Le menton en avant, notre Président de la République a donc dit son fait à
Barack Obama : Je soutiens votre main tendue à l'Iran mais vos propositions de
dialogue n'ont rien apporté à la communauté internationale ! Et, selon un texte
distribué à la presse par l'Elysée, la France préconise donc de prendre des
sanctions massives dans les domaines financier et énergétique avant la fin de
l'année si l'Iran n'a pas changé de politique en matière d'armement nucléaire
car, toujours selon l'Elysée, l'Iran accumulerait les centrifugeuses et
l'uranium enrichi, développerait son arsenal balistique qui menacerait déjà
l'Europe, y compris la Russie, et l'Iran menacerait de rayer de la carte un
Etat membre des Nations unies tout en niant l'Holocauste, en allusion à Israël
!
Bigre ! Sacrebleu ! Pour notre Président de la République, donc, la France (300
têtes nucléaires), la Russie (encore plusieurs milliers de têtes nucléaires) et
Israel (200 têtes nucléaires) seraient menacés par les armes nucléaires d'un
pays qui ne dispose pourtant pas encore de la moindre petite bombinette
nucléaire !
Pour étayer de telles affirmations, notre Président de la République a
certainement des éléments de renseignement en sa possession, éléments de
renseignement encore inconnus des experts ! Et il ne peut évidemment s'agir de
cette pseudo révélation d'un nouveau site nucléaire iranien, précédemment
déclaré à l'AIEA par l'Iran, et connu de longue date par les services de
renseignement : "Nous savions depuis plusieurs années" ont souligné
vendredi Américains et Français en révélant soudain l’existence du nouveau site
clandestin iranien. Le coup de com est raté et les Iraniens ont beau jeu de
dire qu’ils ont été les premiers à révéler ce que les services occidentaux
savaient et gardaient caché depuis des années.

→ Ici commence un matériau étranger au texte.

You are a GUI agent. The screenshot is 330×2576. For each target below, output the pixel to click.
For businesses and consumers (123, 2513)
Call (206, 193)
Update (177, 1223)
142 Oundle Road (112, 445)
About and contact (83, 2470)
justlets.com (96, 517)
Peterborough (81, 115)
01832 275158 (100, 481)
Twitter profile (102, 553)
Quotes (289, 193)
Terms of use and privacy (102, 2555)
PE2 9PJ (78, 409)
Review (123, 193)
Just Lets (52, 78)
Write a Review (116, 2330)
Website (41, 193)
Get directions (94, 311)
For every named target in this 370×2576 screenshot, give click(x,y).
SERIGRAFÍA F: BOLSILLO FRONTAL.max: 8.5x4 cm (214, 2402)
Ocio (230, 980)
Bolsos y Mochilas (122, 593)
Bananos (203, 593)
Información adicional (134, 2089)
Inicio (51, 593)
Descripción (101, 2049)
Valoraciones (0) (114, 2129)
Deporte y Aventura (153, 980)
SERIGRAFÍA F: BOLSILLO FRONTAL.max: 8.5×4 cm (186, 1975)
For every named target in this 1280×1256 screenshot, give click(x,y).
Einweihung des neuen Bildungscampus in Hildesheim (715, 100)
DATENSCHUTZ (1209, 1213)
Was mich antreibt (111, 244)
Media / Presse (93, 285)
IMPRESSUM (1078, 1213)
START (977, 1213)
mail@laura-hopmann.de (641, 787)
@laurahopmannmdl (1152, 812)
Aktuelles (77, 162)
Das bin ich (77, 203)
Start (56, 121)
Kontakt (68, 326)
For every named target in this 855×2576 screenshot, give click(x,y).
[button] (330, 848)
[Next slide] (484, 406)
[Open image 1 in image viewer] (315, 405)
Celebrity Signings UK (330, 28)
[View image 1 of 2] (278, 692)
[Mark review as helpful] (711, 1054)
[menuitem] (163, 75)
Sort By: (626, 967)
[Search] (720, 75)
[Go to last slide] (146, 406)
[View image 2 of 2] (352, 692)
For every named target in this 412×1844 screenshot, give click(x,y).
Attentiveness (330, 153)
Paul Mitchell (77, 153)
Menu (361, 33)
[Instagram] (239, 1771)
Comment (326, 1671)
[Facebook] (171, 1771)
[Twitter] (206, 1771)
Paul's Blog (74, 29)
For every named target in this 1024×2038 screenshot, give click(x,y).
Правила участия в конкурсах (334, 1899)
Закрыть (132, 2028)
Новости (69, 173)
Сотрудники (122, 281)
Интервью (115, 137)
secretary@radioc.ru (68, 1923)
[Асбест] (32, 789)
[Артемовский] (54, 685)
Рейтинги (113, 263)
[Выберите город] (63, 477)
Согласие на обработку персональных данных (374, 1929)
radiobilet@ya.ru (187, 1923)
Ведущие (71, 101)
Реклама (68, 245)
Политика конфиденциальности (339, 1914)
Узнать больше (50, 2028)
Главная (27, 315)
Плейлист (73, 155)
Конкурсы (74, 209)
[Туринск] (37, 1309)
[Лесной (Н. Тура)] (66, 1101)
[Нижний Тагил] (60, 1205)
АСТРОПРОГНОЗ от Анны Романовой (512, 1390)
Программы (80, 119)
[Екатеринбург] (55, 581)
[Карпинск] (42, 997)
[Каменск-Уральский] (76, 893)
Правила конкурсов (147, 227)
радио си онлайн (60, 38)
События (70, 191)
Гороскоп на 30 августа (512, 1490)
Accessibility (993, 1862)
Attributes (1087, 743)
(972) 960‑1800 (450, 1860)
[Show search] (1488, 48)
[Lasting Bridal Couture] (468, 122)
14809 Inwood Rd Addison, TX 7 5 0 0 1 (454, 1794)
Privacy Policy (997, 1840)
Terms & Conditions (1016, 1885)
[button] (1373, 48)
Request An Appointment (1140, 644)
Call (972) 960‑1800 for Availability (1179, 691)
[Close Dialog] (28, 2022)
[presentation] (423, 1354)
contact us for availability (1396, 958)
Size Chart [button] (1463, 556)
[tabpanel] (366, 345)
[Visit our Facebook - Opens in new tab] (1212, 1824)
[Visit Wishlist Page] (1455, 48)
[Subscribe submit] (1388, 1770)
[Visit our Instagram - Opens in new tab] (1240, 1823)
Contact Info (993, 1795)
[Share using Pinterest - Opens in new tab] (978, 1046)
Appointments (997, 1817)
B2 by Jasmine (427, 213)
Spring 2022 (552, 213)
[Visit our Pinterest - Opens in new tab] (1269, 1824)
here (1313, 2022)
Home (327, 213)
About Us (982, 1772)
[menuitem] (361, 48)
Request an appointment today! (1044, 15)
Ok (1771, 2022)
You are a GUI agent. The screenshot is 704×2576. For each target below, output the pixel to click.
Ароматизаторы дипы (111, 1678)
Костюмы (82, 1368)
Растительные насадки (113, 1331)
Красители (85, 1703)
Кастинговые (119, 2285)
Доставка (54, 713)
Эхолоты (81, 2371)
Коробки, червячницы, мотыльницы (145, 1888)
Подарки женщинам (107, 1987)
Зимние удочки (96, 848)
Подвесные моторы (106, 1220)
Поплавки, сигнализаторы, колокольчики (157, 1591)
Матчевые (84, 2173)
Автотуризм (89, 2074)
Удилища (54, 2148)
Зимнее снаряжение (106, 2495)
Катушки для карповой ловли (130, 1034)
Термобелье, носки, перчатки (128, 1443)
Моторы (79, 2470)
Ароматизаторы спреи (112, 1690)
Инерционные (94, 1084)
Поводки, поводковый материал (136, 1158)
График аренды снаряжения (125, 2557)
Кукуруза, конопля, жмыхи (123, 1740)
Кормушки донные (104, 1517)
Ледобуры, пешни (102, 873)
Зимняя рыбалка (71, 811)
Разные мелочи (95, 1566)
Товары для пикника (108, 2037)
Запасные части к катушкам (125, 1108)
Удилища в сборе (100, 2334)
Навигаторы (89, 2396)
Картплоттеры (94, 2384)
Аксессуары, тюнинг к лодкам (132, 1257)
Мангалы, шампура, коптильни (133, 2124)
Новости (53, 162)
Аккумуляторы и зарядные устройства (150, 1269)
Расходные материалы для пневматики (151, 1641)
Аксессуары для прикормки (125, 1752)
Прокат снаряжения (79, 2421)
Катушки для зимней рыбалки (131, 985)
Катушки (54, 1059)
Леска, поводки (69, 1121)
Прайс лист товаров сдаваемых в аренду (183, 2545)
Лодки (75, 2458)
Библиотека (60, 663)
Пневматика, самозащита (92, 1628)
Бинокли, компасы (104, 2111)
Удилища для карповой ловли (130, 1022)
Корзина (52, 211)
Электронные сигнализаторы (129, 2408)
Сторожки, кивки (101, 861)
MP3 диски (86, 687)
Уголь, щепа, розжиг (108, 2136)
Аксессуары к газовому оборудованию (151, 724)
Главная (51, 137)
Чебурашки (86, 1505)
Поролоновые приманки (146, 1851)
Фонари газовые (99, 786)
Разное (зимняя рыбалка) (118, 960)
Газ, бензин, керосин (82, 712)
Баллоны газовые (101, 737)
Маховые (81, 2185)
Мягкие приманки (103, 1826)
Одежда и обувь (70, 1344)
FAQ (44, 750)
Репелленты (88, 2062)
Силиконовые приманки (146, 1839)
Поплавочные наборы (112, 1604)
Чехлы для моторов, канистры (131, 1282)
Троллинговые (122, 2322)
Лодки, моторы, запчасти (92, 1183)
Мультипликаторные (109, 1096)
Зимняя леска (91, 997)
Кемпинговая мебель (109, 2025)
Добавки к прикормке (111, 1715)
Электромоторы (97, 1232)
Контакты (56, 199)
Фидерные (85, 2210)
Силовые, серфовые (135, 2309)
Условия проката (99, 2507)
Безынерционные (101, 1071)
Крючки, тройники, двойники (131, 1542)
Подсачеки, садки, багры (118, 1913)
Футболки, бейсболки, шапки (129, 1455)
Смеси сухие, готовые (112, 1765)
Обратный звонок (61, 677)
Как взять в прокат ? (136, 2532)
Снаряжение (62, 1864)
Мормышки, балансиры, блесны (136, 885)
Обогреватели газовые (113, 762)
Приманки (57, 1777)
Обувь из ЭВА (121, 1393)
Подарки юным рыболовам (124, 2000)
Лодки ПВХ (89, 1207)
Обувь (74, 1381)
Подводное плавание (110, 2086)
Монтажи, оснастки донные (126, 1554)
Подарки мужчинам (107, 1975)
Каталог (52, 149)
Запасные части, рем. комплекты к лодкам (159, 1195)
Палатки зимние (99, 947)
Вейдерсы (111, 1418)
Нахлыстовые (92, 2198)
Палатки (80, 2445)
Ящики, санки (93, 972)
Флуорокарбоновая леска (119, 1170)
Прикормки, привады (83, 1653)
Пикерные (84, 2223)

Les services de renseignement français ont-ils des éléments qui démentent les
dernières estimations américaines ? En Février dernier, en effet, Dennis Blair,
Directeur du Renseignement National américain et à ce titre grand chef des
services de renseignement, estimait dans un rapport écrit au Comité spécialisé
sur le renseignement du Sénat américain que l'Iran ne serait pas capable de
produire assez d'uranium hautement enrichi pour produire une première bombe
atomique avant 2013. Et Dennis Blair d'insister sur le fait que l'estimation de
ses services ne signifiait en rien que l'Iran avait déjà pris la décision
politique de produire de l'uranium hautement enrichi mais qu'elle voulait
simplement indiquer que l'Iran aurait en 2013 la capacité fonctionnelle de
produire de l'uranium hautement enrichi si elle en prenait la décision
politique. Et Dennis Blair d'ajouter encore, pour bien se faire comprendre,
qu'il n'est en possession d'aucune preuve qui indiquerait que l'Iran ait déjà
pris la décision de produire de l'uranium hautement enrichi, et que ses experts
évaluent qu'il est peu probable que l'Iran prenne une telle décision pendant
que la surveillance internationale et les pressions persistent.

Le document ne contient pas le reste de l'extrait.